Here's version four with a swap from fixed-length integers to variable- length compressed integers which allow us to skip compression of the index (since the non-integer data is all uncompressable checksums). I've also added the uncompressed size of each chunk to the index to make it easier to figure out how much space to allocate for the uncompressed chunk.
+-+-+-+-+-+====================+=================+========================+ | ID | Checksum type (ci) | Header checksum | Compression type (ci ) | +-+-+-+-+-+====================+=================+========================+
+=================+=======+=================+ | Index size (ci) | Index | Compressed Dict | +=================+=======+=================+
+===========+===========+ | Chunk | Chunk | ==> More chunks +===========+===========+
(ci) Compressed (unsigned) integer - An variable length little endian integer where the first seven bits of the number are stored in the first byte, followed by the next seven bits in the next byte, and so on. The top bit of all bytes except the final byte must be zero, and the top bit of the final byte must be one, indicating the end of the number.
ID '\0ZCK1', identifies file as zchunk version 1 file
Checksum type This is an 8-bit unsigned integer containing the type of checksum used to generate the header checksum and the total data checksum, but *not* the chunk checksums.
Current values: 0 = SHA-1 1 = SHA-256
Header checksum This is the checksum of everything from the beginning of the file until the end of the index when the header checksum is all \0's.
Compression type This is an integer containing the type of compression used to compress dict and chunks.
Current values: 0 - Uncompressed 2 - zstd
Index size This is an integer containing the size of the index.
Index This is the index, which is described in the next section.

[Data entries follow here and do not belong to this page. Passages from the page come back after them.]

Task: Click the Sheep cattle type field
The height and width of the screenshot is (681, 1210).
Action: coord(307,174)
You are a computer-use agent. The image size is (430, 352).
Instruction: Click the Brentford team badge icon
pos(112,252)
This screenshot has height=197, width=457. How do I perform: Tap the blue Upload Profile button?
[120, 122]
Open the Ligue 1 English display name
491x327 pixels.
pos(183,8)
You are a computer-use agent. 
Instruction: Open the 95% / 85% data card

Compressed Dict (optional) This is a custom dictionary used when compressing each chunk. Because each chunk is compressed completely separately from the others, the custom dictionary gives us much better overall compression. The custom dictionary is compressed without a custom dictionary (for obvious reasons).

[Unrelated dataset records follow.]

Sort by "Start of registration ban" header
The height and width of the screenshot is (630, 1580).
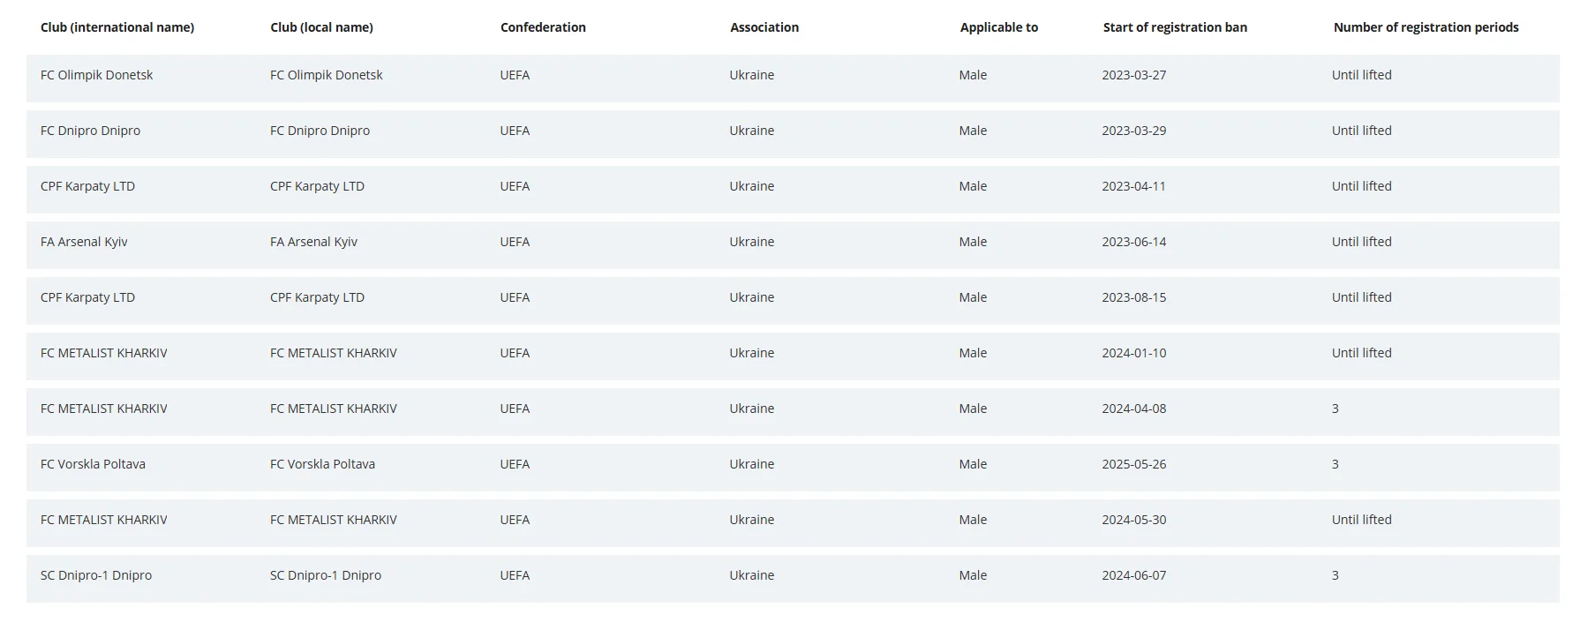click(x=1175, y=27)
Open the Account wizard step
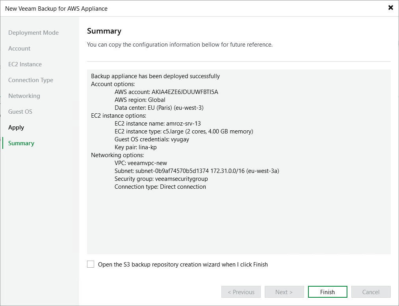The width and height of the screenshot is (399, 306). click(19, 48)
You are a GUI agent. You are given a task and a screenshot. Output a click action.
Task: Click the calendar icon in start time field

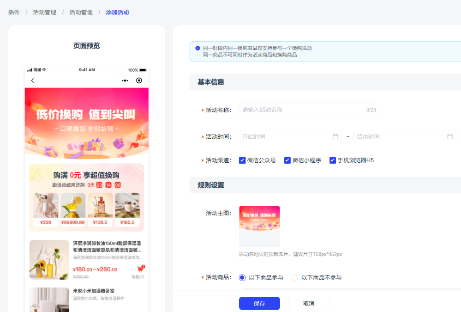click(x=335, y=136)
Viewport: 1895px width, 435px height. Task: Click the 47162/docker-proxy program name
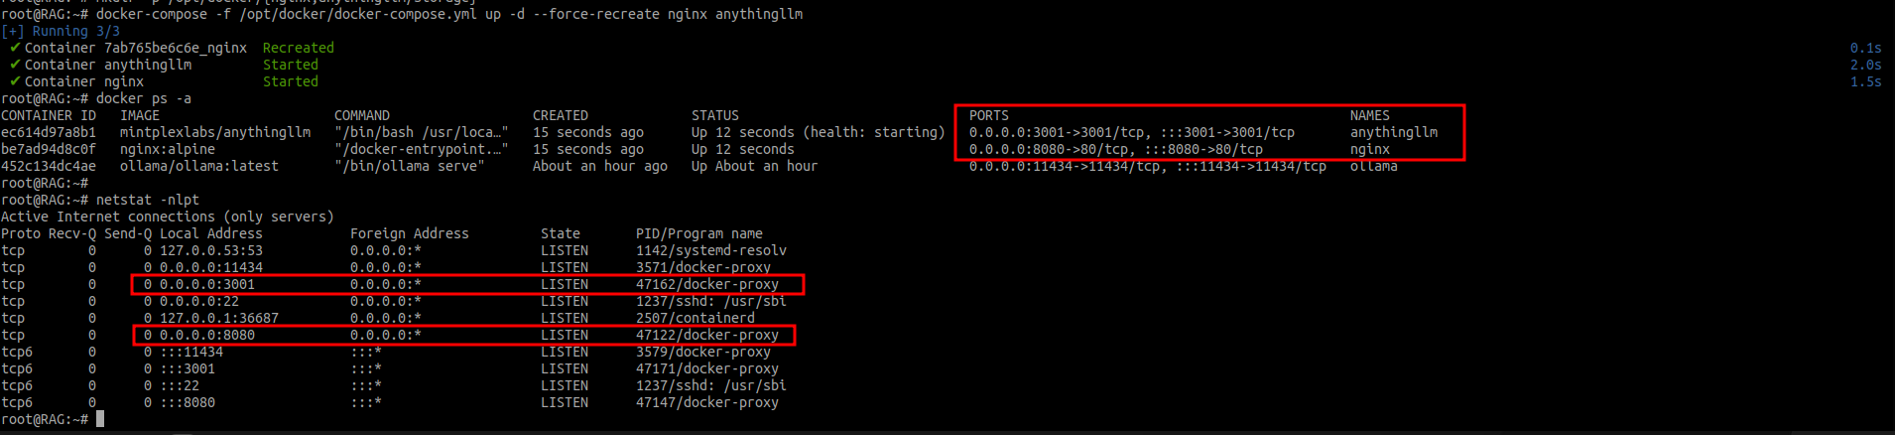coord(707,284)
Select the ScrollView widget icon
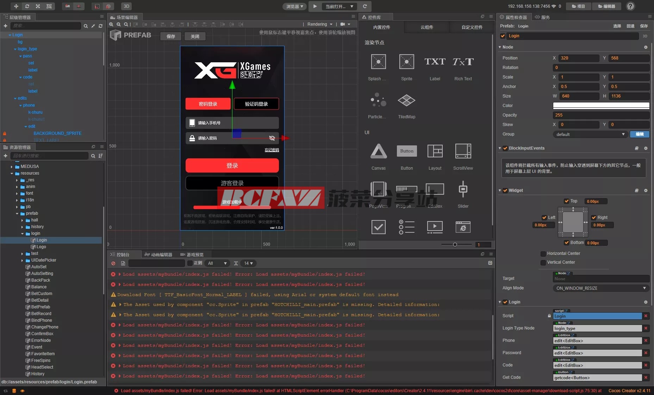The width and height of the screenshot is (654, 395). 463,151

Chunk This is a chunk of data, compressed with the custom dictionary provided above.
The index:
+==========================+==================+===============+ | Chunk checksum type (ci) | Chunk count (ci) | Data checksum | +==========================+==================+===============+
+===============+==================+===============================+ | Dict checksum | Dict length (ci) | Uncompressed dict length (ci) | +===============+==================+===============================+
+================+===================+==========================+ | Chunk checksum | Chunk length (ci) | Uncompressed length (ci) | ... +================+===================+==========================+
Chunk checksum type This is an integer containing the type of checksum used to generate the chunk checksums.
Current values: 0 = SHA-1 1 = SHA-256
Chunk count This is a count of the number of chunks in the zchunk file.
Checksum of all data This is the checksum of everything after the index, including the compressed dict and all the compressed chunks. This checksum is generated using the overall checksum type, *not* the chunk checksum type.
Dict checksum This is the checksum of the compressed dict, used to detect whether two dicts are identical. If there is no dict, the checksum must be all zeros.
Dict length This is an integer containing the length of the dict. If there is no dict, this must be a zero.
Uncompressed dict length This is an integer containing the length of the dict after it has been decompressed. If there is no dict, this must be a zero.
Chunk checksum This is the checksum of the compressed chunk, used to detect whether any two chunks are identical.
Chunk length This is an integer containing the length of the chunk.
Uncompressed dict length This is an integer containing the length of the chunk after it has been decompressed.
The index is designed to be able to be extracted from the file on the server and downloaded separately, to facilitate downloading only the parts of the file that are needed, but must then be re-embedded when assembling the file so the user only needs to keep one file.